Across the country, businesses are struggling to keep pace with the growing body of government regulations and the costs they impose.
Regulations are typically duplicative, useless rules promulgated by unelected bureaucrats. While they are advanced with feel-good intentions like public safety and clean water, they can come at tremendous costs that depress economic activity and often impact the viability of entrepreneurs attempting to gain a foothold.
For example, studies show that the average cost of regulation on the final price of a new single-family home accounts for a whopping 24%. According to a report by The Heritage Foundation, local-land use restrictions further drive up the price of housing, as seen by the push for more high-density housing in places where costs are spiraling out of control.
The inevitable result of overregulation can again be seen in Illinois, where a study by the Illinois Policy Institute concluded that the burden of regulation in that state contributed to stunted job creation. In Chicago, and throughout Illinois, the black unemployment rate is now more than double that of Texas.
Though it has a strong reputation of being a business-friendly state compared to Illinois, Texas still has a lot of work to do in cutting regulatory burdens and red tape. Texas should turn back the clock on many of these regulations and look to its own successful past as evidence that such measures increase economic growth and improve consumer freedom.
The energy market deregulation that occurred in Texas from 1995 to 2007 perfectly demonstrates the benefits of low barriers to entry and increased competition.
Before then, cities retained original jurisdiction over energy rates within their city limits and competition was non-existent. Through a lengthy process of legislation, deregulation forced utilities to change the structure of managing the entire electricity process from generation to customer service.
By separating the industry into retail providers, distribution/transmission, and power generation, Texas transformed the industry from one of government control to a more competitive retail electric market. In the years since the change, Texas electricity rates have continued to drop well below the national level and consumers now have a host of providers from which to choose.

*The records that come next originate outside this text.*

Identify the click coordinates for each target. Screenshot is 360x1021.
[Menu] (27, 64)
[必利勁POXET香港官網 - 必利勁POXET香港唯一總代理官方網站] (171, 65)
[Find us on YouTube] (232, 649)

Energy regulation is particularly damaging to Texans’ economic prosperity, given the large energy sector present in the state. An area of reform that Gov. Greg Abbott has targeted is regulatory permitting in the Eagle Ford Shale, which is causing producers to set up operations in other states.
One way Texas can bolster our economic well-being is by examining where red tape has hindered our progress and seek ways to remove those barriers so that the Lone Star of Texas shines brighter than ever before.